Data preparation for multiplication

The third aspect of DBCSR that was investigated was the preparation step that occurs before every matrix multiplication, found in the DBCSR routine make_images. This essentially subdivides each local sub-matrix into a 2D-array of `images', such that the global set of images is square, and thus suitable for Cannon's algorithm. For example, when using 6 MPI processes (arranged in a 2x3 grid), each process will have an array of 3x2 images, giving a total of 6x6 images globally. In addition, the first column and row shifts (pre-shifts) of Cannon's algorithm are performed. If a matrix is symmetric, blocks which are stored only once in the initial matrix are desymmetrized and stored twice as they may be sent to different processes. Once the destination (either local or remote) is determined, data is copied into buffers and sent to the recieving process. The recieved data in general will have come from a variety of different processes, and so the blocks are sorted into the correct CSR order and the index is rebuilt using the dbcsr_finalize routine, normally used for merging work matrices from multiple threads together.

Using the CrayPAT API to profile sub-regions within this routine the largest contribution to the runtime comes from dbcsr_finalize. A special case of this routine was written to account for the fact that rather than merging data from several threads' work matrices, we instead have only a single work matrix which contains unsorted blocks. We also avoid having to account for the case were the matrix being merged into already has existing blocks, since all the blocks making up the new image come from the MPI recieve buffer. As a result of this, and a number of other smaller OpenMP optimisations, results in a speedup in cases where there is more than one image (i.e. the number of MPI processes is not a square) - 8% faster for 128 MPI x 2 OMP, and 43% faster for 32 MPI x 8 OMP.

The majority of the time taken by the new finalize routine, and the routine used when there is only one image is taken up by sorting the recieved blocks into CSR order (first by row, then by column). This is currently done using an efficient quicksort, but only uses a single thread. A threaded sort (parallel mergesort) was implemented following [11] using the existing quicksort as the base case an the parallel merge from [12].

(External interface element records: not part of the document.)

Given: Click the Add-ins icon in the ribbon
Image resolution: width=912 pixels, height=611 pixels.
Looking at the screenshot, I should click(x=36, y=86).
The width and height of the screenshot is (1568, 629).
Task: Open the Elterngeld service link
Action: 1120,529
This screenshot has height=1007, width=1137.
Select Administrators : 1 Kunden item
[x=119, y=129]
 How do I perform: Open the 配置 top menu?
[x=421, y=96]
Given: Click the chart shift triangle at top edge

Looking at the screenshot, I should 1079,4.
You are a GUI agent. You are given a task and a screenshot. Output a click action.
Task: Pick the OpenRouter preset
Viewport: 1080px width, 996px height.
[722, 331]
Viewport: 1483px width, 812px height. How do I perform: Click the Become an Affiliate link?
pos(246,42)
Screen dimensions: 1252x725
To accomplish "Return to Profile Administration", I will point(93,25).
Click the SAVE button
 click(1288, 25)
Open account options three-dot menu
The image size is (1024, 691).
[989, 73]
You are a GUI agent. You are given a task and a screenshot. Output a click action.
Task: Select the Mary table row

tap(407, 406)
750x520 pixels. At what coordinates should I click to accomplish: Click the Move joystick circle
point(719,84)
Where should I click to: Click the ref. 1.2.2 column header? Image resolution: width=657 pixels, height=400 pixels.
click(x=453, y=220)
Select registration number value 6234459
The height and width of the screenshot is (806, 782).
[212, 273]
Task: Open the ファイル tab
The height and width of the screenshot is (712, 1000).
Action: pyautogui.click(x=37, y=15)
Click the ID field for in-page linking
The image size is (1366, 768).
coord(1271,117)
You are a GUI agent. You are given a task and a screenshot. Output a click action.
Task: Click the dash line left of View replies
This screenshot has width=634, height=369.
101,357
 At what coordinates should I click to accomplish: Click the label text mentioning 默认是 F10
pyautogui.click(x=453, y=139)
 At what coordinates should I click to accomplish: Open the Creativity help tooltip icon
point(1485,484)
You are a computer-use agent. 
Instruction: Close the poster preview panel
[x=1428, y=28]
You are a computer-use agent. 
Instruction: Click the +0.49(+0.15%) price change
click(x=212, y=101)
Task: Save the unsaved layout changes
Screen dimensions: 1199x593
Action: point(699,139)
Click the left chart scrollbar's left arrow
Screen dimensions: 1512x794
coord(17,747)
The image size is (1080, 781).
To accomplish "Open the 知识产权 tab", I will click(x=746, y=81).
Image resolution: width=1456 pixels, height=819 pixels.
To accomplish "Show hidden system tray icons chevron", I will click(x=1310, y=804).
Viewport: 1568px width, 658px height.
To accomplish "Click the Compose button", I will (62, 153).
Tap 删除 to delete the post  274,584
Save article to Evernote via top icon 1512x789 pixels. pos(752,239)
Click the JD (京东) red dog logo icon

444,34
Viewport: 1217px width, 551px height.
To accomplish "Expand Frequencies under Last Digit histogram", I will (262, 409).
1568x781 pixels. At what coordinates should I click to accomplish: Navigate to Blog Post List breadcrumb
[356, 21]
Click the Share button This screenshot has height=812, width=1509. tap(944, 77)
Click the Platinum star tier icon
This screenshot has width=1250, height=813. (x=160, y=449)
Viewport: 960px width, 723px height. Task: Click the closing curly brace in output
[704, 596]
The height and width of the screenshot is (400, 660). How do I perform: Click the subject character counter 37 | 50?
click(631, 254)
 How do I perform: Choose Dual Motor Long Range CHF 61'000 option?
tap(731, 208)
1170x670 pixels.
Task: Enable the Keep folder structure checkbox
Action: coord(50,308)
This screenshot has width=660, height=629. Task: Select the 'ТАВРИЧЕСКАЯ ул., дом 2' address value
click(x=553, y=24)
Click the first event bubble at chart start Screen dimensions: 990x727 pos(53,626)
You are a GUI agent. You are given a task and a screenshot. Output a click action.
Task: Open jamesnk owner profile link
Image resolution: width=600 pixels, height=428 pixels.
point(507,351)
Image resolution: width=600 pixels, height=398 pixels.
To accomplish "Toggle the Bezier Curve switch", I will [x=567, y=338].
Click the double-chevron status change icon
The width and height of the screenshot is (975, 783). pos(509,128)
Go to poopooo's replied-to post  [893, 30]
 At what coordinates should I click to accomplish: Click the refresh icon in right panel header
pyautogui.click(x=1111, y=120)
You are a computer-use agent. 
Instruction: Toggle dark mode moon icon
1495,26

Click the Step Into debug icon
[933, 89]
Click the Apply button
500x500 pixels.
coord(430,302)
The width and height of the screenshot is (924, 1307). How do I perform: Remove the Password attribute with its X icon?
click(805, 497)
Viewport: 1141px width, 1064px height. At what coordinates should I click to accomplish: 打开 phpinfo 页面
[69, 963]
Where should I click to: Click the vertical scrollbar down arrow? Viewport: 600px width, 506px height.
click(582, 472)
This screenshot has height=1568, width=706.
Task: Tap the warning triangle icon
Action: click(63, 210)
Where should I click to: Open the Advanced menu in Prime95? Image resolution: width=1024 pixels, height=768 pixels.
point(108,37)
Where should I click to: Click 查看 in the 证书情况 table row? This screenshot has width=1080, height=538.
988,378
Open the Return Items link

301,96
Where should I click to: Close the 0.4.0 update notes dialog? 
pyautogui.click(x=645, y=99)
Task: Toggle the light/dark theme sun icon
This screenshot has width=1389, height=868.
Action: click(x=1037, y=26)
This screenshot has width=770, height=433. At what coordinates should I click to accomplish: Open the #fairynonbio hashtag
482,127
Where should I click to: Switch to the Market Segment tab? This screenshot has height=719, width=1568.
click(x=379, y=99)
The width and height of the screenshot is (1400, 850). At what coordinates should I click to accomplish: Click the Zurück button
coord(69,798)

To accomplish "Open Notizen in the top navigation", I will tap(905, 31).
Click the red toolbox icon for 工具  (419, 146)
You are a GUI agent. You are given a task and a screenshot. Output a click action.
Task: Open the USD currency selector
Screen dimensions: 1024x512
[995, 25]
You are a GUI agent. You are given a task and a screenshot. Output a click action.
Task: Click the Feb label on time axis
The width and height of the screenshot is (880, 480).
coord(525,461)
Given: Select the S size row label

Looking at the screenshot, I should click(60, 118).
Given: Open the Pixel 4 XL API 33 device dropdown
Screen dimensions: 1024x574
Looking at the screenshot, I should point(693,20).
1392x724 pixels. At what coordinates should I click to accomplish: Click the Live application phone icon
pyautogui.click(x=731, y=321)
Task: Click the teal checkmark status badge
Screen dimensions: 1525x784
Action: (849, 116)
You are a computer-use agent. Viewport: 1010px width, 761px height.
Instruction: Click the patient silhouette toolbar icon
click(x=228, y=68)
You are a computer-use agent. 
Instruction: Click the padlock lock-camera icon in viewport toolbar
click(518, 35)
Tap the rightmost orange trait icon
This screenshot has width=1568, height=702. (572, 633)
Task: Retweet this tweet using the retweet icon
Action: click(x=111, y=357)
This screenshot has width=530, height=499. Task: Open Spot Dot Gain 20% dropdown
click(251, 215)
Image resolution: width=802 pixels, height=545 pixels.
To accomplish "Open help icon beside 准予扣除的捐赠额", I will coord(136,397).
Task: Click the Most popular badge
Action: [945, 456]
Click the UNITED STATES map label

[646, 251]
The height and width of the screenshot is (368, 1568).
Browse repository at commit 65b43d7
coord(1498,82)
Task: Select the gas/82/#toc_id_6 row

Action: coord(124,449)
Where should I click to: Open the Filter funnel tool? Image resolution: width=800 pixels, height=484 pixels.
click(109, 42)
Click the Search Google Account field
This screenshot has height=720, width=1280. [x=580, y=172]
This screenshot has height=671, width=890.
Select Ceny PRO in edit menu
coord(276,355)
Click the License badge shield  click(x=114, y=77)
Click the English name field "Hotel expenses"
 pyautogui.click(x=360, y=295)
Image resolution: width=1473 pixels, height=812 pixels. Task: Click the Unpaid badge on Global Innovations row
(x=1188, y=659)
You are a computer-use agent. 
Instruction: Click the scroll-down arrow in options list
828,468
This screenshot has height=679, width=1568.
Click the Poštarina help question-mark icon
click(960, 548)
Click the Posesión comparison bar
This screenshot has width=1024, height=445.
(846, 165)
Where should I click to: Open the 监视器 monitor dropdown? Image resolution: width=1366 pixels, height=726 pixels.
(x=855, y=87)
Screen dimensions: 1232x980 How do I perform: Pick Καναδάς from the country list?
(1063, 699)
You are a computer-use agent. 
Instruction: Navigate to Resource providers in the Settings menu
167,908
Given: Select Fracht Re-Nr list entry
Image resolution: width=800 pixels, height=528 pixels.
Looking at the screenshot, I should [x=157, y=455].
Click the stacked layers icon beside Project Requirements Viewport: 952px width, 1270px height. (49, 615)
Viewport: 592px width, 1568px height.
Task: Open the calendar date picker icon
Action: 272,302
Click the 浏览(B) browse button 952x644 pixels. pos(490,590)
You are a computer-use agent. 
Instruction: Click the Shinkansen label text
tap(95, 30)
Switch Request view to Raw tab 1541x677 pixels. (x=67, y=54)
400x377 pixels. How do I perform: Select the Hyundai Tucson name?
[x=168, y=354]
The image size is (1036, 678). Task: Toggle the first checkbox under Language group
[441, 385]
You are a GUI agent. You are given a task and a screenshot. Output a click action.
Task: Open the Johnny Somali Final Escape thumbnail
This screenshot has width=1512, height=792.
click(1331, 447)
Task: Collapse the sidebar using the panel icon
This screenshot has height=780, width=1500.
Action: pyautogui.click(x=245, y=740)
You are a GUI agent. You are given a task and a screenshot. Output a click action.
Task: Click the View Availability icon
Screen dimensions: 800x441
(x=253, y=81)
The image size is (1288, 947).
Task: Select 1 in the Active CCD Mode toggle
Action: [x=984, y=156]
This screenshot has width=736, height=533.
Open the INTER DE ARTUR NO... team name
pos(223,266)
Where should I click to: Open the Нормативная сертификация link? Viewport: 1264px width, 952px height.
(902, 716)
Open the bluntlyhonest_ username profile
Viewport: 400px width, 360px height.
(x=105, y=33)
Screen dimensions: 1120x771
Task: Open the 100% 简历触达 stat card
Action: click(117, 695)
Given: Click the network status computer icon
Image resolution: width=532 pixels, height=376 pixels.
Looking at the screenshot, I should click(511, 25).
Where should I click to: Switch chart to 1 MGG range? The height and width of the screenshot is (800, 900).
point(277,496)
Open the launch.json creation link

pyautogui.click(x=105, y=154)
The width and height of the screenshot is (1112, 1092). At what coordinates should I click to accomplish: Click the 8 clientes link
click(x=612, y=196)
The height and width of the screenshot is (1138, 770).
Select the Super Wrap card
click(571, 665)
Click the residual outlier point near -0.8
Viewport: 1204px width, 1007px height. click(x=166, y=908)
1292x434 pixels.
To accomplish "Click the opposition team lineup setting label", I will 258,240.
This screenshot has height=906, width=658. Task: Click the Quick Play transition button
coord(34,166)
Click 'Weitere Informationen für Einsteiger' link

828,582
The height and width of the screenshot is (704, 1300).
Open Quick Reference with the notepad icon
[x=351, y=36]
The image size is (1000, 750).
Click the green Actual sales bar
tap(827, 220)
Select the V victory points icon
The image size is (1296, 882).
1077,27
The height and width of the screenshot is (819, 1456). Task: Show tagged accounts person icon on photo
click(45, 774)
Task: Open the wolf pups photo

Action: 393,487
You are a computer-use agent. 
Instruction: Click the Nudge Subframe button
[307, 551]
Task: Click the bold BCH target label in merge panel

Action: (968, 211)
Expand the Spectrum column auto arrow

This gives poorer than expected results for typical list sizes of 10,000 elements (see table 2). One reason for this is related to the shared 'module' structure of the AMD Interlagos processor. If we run on the Magny-Cours processor, where every core has it's own FPU, instruction unit etc. we see much better performance (see third row of the table). In addition since we are sorting an array that has been written by MPI (i.e. a single thread), there is a penalty in accessing the data. If the data were written in parallel, so each thread has it's own portion of the array in cache at the start of the sort, better performance is achieved. However, this is not possible in practice and only serves to put an upper limit on the performance of the parallel sort. Larger array sizes give greater speedups (e.g. 2.78x on 4 threads with 100,000 elements), however, with smaller sizes such as 1,000 there is no speedup at all. With more work it might be possible to construct a heuristic on when to use the parallel sort (and with how many threads), but for now the CP2K sort has been left unchanged.

Table 2: Speedup vs CP2K sort on 1 thread (10,000 elements)

Threads	1	2	4	8
sort+merge	0.99	1.35	1.89	1.84
sort only	0.99	1.65	2.67	2.78
Magny-Cours	0.99	1.54	2.43	2.48
Parallel data	0.99	1.44	2.37	2.94